Operators beyond the confines of conventional emergency healthcare are willing and able to assist in a crisis, a University of Gothenburg study shows. Hotels, schools, and veterinary clinics are among those ready for inclusion in a crisis preparedness system, to enable emergency healthcare to be scaled up with the utmost speed.

The purpose of the study was to investigate the prospects of creating a system in which units outside emergency healthcare serve as alternative care facilities when patient numbers surge. This may happen, for example, owing to terrorist acts, major accidents, or large-scale disease outbreaks.

The fact that the study was partially conducted while the current pandemic was under way is due to chance. Nevertheless, interest in the results—now published in Sustainability, the scientific journal—is naturally increasing.

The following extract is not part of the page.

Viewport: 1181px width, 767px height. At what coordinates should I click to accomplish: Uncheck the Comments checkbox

The lead author is Viktor Glantz, whose research has been within the framework of a master’s degree program at Sahlgrenska Academy, University of Gothenburg. His clinical work is as a nurse in surgical emergency and trauma care at Sahlgrenska University Hospital, and in coordinating emergency preparedness throughout the Hospital.

In the study, 100 actors within the civil society in Sweden—hotels, sports facilities, schools, dental clinics, veterinary clinics, and healthcare centers—were questioned about their capacity and willingness to join a regional preparedness system for upscaling emergency care: what is known as the community’s ‘flexible surge capacity’ (FSC).

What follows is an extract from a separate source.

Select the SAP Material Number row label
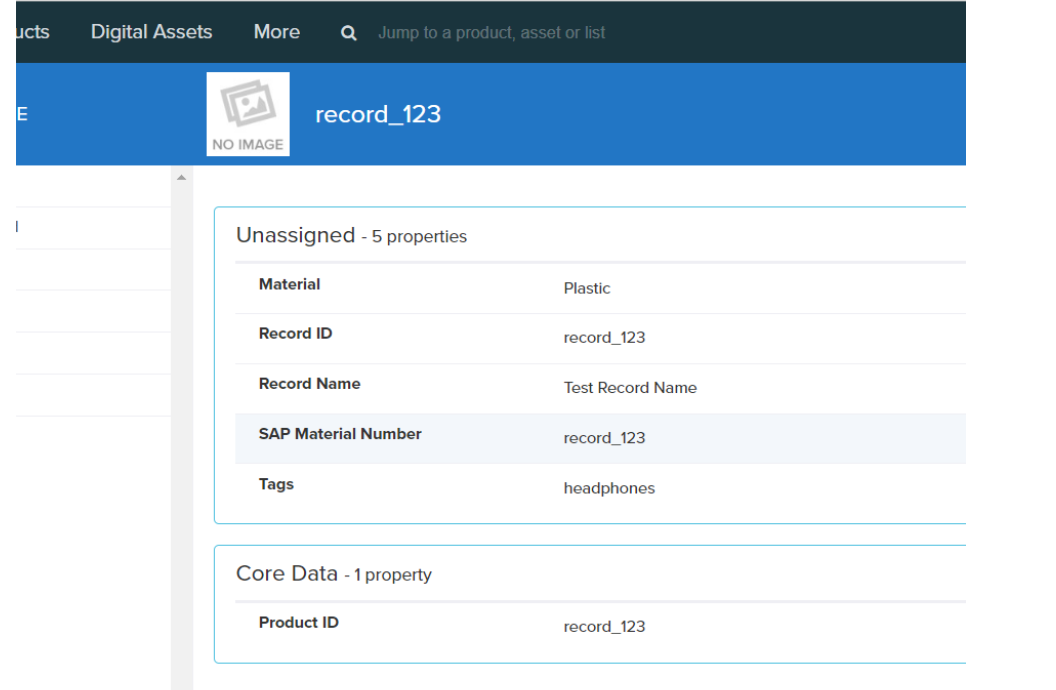Screen dimensions: 1056x690 click(340, 434)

At just over 40 percent, the rate of response to this questionnaire survey roughly corresponded to expectations. Almost all the respondents wanted to be involved, including in the preparatory work, jointly with the healthcare services.

“There are huge numbers of people in civil society who feel they’re unnecessarily helpless in an emergency situation. Everyone can see that there ought to be preparedness, but no one’s taken on the task of actually developing it,” Glantz says.

“In the spring, for example, a great number of veterinarians have been there in empty clinics because of reduced demand due to the corona pandemic. They could absolutely have received uncomplicated somatic patients if there’d been preparedness, contracts, and support from the healthcare sector. But you can’t shoot from the hip: there has to be a plan for training and practice sessions—who does what, which patients go where, and who pays.”

Besides the questionnaires, 12 qualitative interviews were conducted with representatives of various units that were not designated emergency care facilities. The questions related to existing capacity and skills, access to premises and materials, the categories of patients they could receive, and shortcomings in terms of further preparedness and more advanced care, such as small-scale surgical operations.

The interviewees were open to receiving patients with minor injuries from, for example, accident sites. Some units could conceive of providing care for people with somewhat more severe injuries as well. In general, Glantz sensed in the operators a strong drive to cooperate in the preparedness system, and even to participate in its actual development.

“The will to help the emergency care services at times of crisis and disaster definitely exists in civil society. Now it’s our turn to capture, respond to and channel that willingness to help out in the best possible way,” Glantz says.